• Exercise:
The expected output is the complete data, reproduced exactly.

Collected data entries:
-=-=-=-=-

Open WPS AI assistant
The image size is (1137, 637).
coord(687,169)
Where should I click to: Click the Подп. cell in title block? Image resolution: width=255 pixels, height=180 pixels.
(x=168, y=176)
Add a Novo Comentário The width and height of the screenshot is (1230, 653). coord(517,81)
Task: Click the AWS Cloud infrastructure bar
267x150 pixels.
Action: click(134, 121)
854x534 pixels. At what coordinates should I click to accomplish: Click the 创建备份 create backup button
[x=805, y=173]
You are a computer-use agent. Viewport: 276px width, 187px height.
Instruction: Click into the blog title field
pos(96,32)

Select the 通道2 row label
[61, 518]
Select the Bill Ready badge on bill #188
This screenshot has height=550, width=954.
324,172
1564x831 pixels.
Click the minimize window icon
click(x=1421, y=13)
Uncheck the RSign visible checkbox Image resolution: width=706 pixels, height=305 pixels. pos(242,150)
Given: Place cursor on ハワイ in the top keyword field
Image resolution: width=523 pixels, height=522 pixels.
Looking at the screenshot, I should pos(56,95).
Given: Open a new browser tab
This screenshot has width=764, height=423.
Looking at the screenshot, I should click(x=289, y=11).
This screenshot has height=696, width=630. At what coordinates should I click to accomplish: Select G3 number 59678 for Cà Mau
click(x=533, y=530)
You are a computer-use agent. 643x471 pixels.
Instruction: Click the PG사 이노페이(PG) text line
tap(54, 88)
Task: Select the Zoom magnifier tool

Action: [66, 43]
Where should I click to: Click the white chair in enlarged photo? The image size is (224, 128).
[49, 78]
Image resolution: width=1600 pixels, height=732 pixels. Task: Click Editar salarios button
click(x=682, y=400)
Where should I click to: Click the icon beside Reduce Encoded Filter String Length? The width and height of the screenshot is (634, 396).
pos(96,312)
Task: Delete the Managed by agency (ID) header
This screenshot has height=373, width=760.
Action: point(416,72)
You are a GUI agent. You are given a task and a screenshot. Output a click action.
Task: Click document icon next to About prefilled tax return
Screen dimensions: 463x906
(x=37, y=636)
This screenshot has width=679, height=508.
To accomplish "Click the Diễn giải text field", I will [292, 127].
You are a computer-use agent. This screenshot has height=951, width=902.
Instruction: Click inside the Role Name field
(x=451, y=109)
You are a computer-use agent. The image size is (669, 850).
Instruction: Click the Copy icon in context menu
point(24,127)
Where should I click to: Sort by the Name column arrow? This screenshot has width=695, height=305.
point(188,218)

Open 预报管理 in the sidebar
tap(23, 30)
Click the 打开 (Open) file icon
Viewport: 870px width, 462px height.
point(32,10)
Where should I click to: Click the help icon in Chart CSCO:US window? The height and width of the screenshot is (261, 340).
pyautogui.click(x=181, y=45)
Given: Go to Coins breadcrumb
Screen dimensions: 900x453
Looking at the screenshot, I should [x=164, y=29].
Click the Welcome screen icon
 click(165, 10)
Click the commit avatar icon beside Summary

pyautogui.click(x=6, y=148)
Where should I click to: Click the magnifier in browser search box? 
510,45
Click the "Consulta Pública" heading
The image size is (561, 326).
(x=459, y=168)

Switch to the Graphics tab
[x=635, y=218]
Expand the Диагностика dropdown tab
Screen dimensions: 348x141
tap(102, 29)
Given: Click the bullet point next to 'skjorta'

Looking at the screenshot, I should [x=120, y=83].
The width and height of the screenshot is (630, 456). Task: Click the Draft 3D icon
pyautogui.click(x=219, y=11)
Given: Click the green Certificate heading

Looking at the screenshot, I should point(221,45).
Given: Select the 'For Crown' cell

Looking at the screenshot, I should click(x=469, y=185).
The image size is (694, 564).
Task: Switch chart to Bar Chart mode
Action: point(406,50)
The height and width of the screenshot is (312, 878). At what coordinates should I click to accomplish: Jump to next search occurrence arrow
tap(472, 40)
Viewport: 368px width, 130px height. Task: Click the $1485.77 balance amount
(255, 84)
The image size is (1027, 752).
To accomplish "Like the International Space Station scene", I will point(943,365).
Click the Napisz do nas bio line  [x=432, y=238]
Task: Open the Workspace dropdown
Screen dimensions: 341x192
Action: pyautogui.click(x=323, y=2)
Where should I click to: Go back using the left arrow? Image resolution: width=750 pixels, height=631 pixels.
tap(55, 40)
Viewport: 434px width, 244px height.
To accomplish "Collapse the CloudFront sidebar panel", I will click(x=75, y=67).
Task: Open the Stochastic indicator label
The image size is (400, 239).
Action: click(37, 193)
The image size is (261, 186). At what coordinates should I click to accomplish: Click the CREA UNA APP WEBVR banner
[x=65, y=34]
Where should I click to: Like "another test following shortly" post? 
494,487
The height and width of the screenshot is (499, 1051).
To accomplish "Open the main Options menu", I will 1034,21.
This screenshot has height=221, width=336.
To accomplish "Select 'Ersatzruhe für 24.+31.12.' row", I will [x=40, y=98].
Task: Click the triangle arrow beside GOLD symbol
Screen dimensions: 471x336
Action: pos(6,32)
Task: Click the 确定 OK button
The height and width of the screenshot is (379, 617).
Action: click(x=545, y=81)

-=-=-=-=-

• Response:
Open WPS AI assistant
The image size is (1137, 637).
coord(687,169)
Where should I click to: Click the Подп. cell in title block? Image resolution: width=255 pixels, height=180 pixels.
(x=168, y=176)
Add a Novo Comentário The width and height of the screenshot is (1230, 653). coord(517,81)
Task: Click the AWS Cloud infrastructure bar
267x150 pixels.
Action: click(134, 121)
854x534 pixels. At what coordinates should I click to accomplish: Click the 创建备份 create backup button
[x=805, y=173]
You are a computer-use agent. Viewport: 276px width, 187px height.
Instruction: Click into the blog title field
pos(96,32)

Select the 通道2 row label
[61, 518]
Select the Bill Ready badge on bill #188
This screenshot has height=550, width=954.
324,172
1564x831 pixels.
Click the minimize window icon
click(x=1421, y=13)
Uncheck the RSign visible checkbox Image resolution: width=706 pixels, height=305 pixels. pos(242,150)
Given: Place cursor on ハワイ in the top keyword field
Image resolution: width=523 pixels, height=522 pixels.
Looking at the screenshot, I should pos(56,95).
Given: Open a new browser tab
This screenshot has width=764, height=423.
Looking at the screenshot, I should click(x=289, y=11).
This screenshot has height=696, width=630. At what coordinates should I click to accomplish: Select G3 number 59678 for Cà Mau
click(x=533, y=530)
You are a computer-use agent. 643x471 pixels.
Instruction: Click the PG사 이노페이(PG) text line
tap(54, 88)
Task: Select the Zoom magnifier tool

Action: [66, 43]
Where should I click to: Click the white chair in enlarged photo? The image size is (224, 128).
[49, 78]
Image resolution: width=1600 pixels, height=732 pixels. Task: Click Editar salarios button
click(x=682, y=400)
Where should I click to: Click the icon beside Reduce Encoded Filter String Length? The width and height of the screenshot is (634, 396).
pos(96,312)
Task: Delete the Managed by agency (ID) header
This screenshot has height=373, width=760.
Action: point(416,72)
You are a GUI agent. You are given a task and a screenshot. Output a click action.
Task: Click document icon next to About prefilled tax return
Screen dimensions: 463x906
(x=37, y=636)
This screenshot has width=679, height=508.
To accomplish "Click the Diễn giải text field", I will [292, 127].
You are a computer-use agent. This screenshot has height=951, width=902.
Instruction: Click inside the Role Name field
(x=451, y=109)
You are a computer-use agent. The image size is (669, 850).
Instruction: Click the Copy icon in context menu
point(24,127)
Where should I click to: Sort by the Name column arrow? This screenshot has width=695, height=305.
point(188,218)

Open 预报管理 in the sidebar
tap(23, 30)
Click the 打开 (Open) file icon
Viewport: 870px width, 462px height.
point(32,10)
Where should I click to: Click the help icon in Chart CSCO:US window? The height and width of the screenshot is (261, 340).
pyautogui.click(x=181, y=45)
Given: Go to Coins breadcrumb
Screen dimensions: 900x453
Looking at the screenshot, I should [x=164, y=29].
Click the Welcome screen icon
 click(165, 10)
Click the commit avatar icon beside Summary

pyautogui.click(x=6, y=148)
Where should I click to: Click the magnifier in browser search box? 
510,45
Click the "Consulta Pública" heading
The image size is (561, 326).
(x=459, y=168)

Switch to the Graphics tab
[x=635, y=218]
Expand the Диагностика dropdown tab
Screen dimensions: 348x141
tap(102, 29)
Given: Click the bullet point next to 'skjorta'

Looking at the screenshot, I should [x=120, y=83].
The width and height of the screenshot is (630, 456). Task: Click the Draft 3D icon
pyautogui.click(x=219, y=11)
Given: Click the green Certificate heading

Looking at the screenshot, I should point(221,45).
Given: Select the 'For Crown' cell

Looking at the screenshot, I should click(x=469, y=185).
The image size is (694, 564).
Task: Switch chart to Bar Chart mode
Action: point(406,50)
The height and width of the screenshot is (312, 878). At what coordinates should I click to accomplish: Jump to next search occurrence arrow
tap(472, 40)
Viewport: 368px width, 130px height. Task: Click the $1485.77 balance amount
(255, 84)
The image size is (1027, 752).
To accomplish "Like the International Space Station scene", I will point(943,365).
Click the Napisz do nas bio line  [x=432, y=238]
Task: Open the Workspace dropdown
Screen dimensions: 341x192
Action: pyautogui.click(x=323, y=2)
Where should I click to: Go back using the left arrow? Image resolution: width=750 pixels, height=631 pixels.
tap(55, 40)
Viewport: 434px width, 244px height.
To accomplish "Collapse the CloudFront sidebar panel", I will click(x=75, y=67).
Task: Open the Stochastic indicator label
The image size is (400, 239).
Action: click(37, 193)
The image size is (261, 186). At what coordinates should I click to accomplish: Click the CREA UNA APP WEBVR banner
[x=65, y=34]
Where should I click to: Like "another test following shortly" post? 
494,487
The height and width of the screenshot is (499, 1051).
To accomplish "Open the main Options menu", I will 1034,21.
This screenshot has height=221, width=336.
To accomplish "Select 'Ersatzruhe für 24.+31.12.' row", I will [x=40, y=98].
Task: Click the triangle arrow beside GOLD symbol
Screen dimensions: 471x336
Action: pos(6,32)
Task: Click the 确定 OK button
The height and width of the screenshot is (379, 617).
Action: click(x=545, y=81)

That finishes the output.